Contents

# Contents

## Goal

This page deals with the question whether it might be possible to prove the irrationality of $\pi$ by using trigonometric identities.

## Details

We begin with an infinite sequence of functions of some variables $\theta_1,\theta_2,\theta_3,\dots$:

\begin{aligned} f_0(\theta_1,\theta_2,\theta_3,\dots) &= \sum_{\text{even}\;n \ge 0} (-1)^{n/2} \sum_{|A| = n} \prod_{i \in A} \sin\theta_i \prod_{i \notin A} \cos\theta_i \\ f_1(\theta_1,\theta_2,\theta_3,\dots) &= \sum_{\text{odd}\;n \ge 1} (-1)^{(n-1)/2} \sum_{|A| = n} \prod_{i \in A} \sin\theta_i \prod_{i \notin A} \cos\theta_i \\ f_2(\theta_1,\theta_2,\theta_3,\dots) &= \sum_{\text{even}\;n \ge 2} (-1)^{(n-2)/2} n \sum_{|A| = n} \prod_{i \in A} \sin\theta_i \prod_{i \notin A} \cos\theta_i \\ f_3(\theta_1,\theta_2,\theta_3,\dots) &= \sum_{\text{odd}\;n \ge 3} (-1)^{(n-3)/2} (n-1) \sum_{|A| = n} \prod_{i \in A} \sin\theta_i \prod_{i \notin A} \cos\theta_i \\ f_4(\theta_1,\theta_2,\theta_3,\dots) &= \sum_{\text{even}\;n \ge 4} (-1)^{(n-4)/2} n(n-2) \sum_{|A| = n} \prod_{i \in A} \sin\theta_i \prod_{i \notin A} \cos\theta_i \\ f_5(\theta_1,\theta_2,\theta_3,\dots) &= \sum_{\text{odd}\;n \ge 5} (-1)^{(n-5)/2} (n-1)(n-3) \sum_{|A| = n} \prod_{i \in A} \sin\theta_i \prod_{i \notin A} \cos\theta_i \\ f_6(\theta_1,\theta_2,\theta_3,\dots) &= \sum_{\text{even}\;n \ge 6} (-1)^{(n-6)/2} n(n-2)(n-4) \sum_{|A| = n} \prod_{i \in A} \sin\theta_i \prod_{i \notin A} \cos\theta_i \\ f_7(\theta_1,\theta_2,\theta_3,\dots) &= \sum_{\text{odd}\;n \ge 7} (-1)^{(n-7)/2} (n-1)(n-3)(n-5) \sum_{|A| = n} \prod_{i \in A} \sin\theta_i \prod_{i \notin A} \cos\theta_i \\ & \vdots \end{aligned}

etc. In each case we could have said $\text{even}\;n \ge 0$ or $\text{odd}\;n \ge 0$, since the coefficients kill off the terms in which $n$ is smaller than the index—the coefficients are the unique simplest expressions that do that.

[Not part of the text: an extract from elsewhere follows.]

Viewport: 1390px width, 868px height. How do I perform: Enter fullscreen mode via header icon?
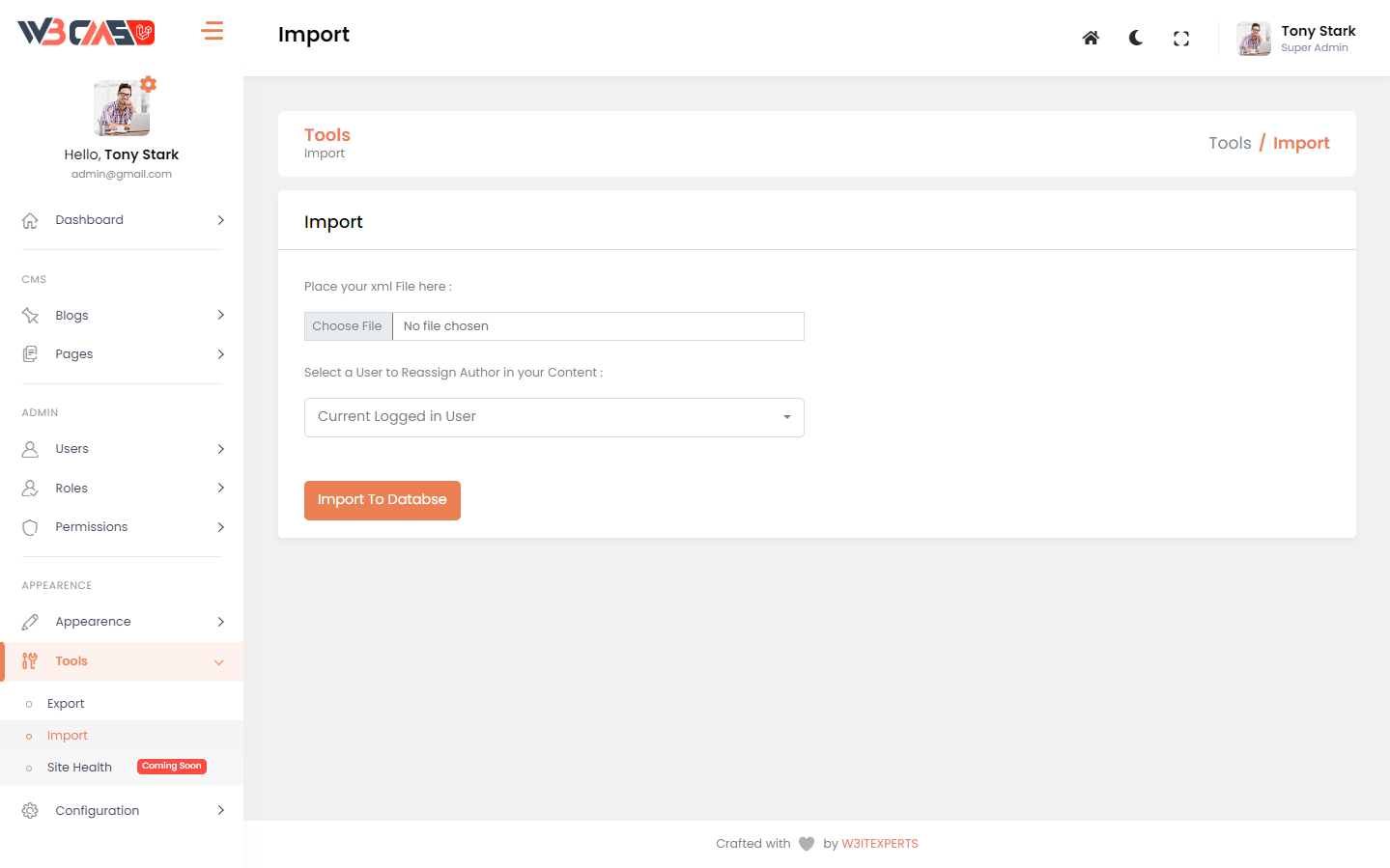point(1181,39)
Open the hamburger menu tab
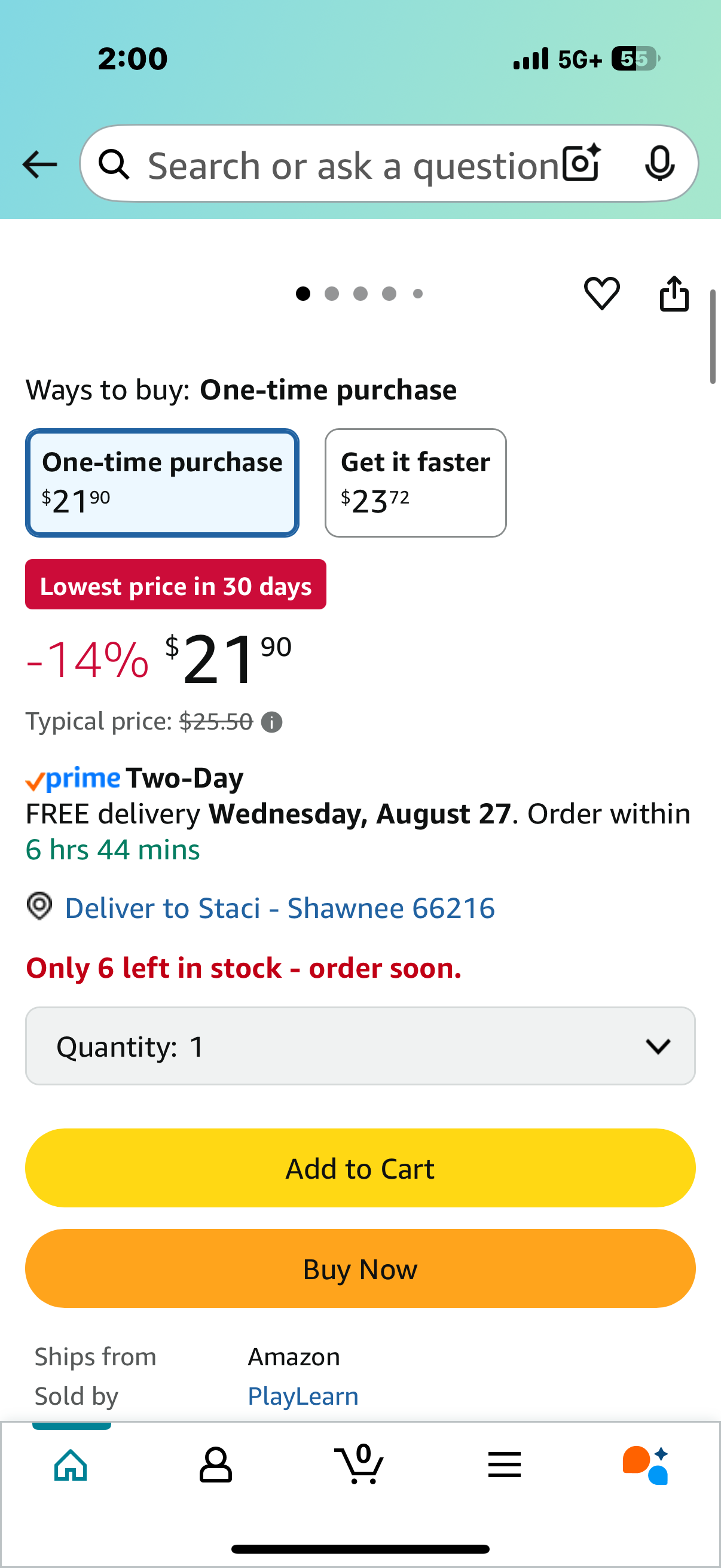 (505, 1465)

• Each of these is a symmetric function of $\theta_1,\theta_2,\theta_3,\dots$.

• 0 is an identity element for each of these, i.e. we have $f_k(0,\theta_2,\theta_3,\theta_4,\dots) = f_k(\theta_2,\theta_3,\theta_4,\dots)$.

• Lemma:

$f_k(\theta_1,\theta_2,\theta_3,\theta_4,\theta_5,\dots) - f_k(\theta_1+\theta_2,\theta_3,\theta_4,\theta_5,\dots) = \left.\begin{cases} k & \text{if}\;k \ge 2\;\text{is even} \\ k - 1 & \text{if}\;k \ge 2\;\text{is odd} \end{cases} \right\} \cdot \sin\theta_1\sin\theta_2 f_{k-2}(\theta_3,\theta_4,\theta_5,\dots)$

and if $k = 0$ or $1$ then the difference is 0.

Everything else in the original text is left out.